Egypt’s Press Freedom Under Mursi Spotlighted at Trial
An Egyptian court ordered the editor-in-chief of an independent newspaper critical of the Muslim Brotherhood to be detained pending trial, in a case seen as a benchmark for press freedom under President Mohamed Mursi.
Egyptian journalists and rights groups have described the prosecution of Al-Dostour’s Islam Afifi as the latest and most aggressive push by Islamists against what they say is biased media coverage. Afifi was ordered held in custody pending the resumption of his trial on Sept. 16 in Giza, the court said in a faxed statement. The decision prompted protests in the courtroom, the state-run Ahram Gate reported. Mursi later ordered the release of journalists held while awaiting trial, Mena reported.
Following the appointment of a Brotherhood member as information minister and the prosecution of a television anchor, the case has sparked concern that Mursi’s administration will replicate curbs on press freedom that were common under ousted President Hosni Mubarak.
The court’s decision is “a huge surprise,” Afifi said in a phone interview from detention. “It’s unprecedented. I didn’t commit any crime and there was no risk of my fleeing. Where was I going to go? I’m already barred from traveling.”
“I’m worried about everything now -- my freedom as a journalist and my freedom as a citizen,” he said. “This is an old scenario that has been rehearsed before many times” under Mubarak. What’s happening now is an “attempt to silence the voice of freedom again.”
Mursi, the Brotherhood’s candidate for president, and Information Minister Salah Abdel-Maqsoud have promised to protect media freedom while stressing that journalists must be accurate and unbiased in their reporting.
Afifi was charged with publishing false information deemed insulting to Mursi, an offense that can carry a jail sentence of several years.
“This is a troubling and backward step that Egypt’s newly elected president should not be taking,” Robert Mahoney, deputy director of the New York-based Committee to Protect Journalists, said in an Aug. 16 statement. “We urge President Mursi to reverse this course immediately and demonstrate his commitment to press freedom.”

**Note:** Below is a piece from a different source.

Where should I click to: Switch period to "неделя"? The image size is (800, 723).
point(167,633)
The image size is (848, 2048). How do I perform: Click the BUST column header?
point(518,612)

Another journalist, Tawfiq Okasha, who heads the Al-Faraeen satellite channel, faces charges of inciting violence against Mursi, and his station has been pulled from the air. Okasha was seen as close to the military council that ruled Egypt before handing over power to Mursi at the end of June.
The court’s order comes a day before several groups stage a mass rally against the Brotherhood. Some activist groups including the April 6 youth movement and the Revolution Youth Union are boycotting the protest, which they say has the backing of Mubarak supporters.

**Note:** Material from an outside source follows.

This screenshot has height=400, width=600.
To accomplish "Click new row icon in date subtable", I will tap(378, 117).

Mursi is struggling to restore order in a country whose economy is battered and population is still protesting almost daily over issues ranging from tainted water and power cuts to jobs and surging crime.
Investment Minister Osama Saleh told reporters at the Cabinet today that there is a plan to set up a council that will monitor satellite channels to ensure they are abiding by acceptable media practices and guidelines.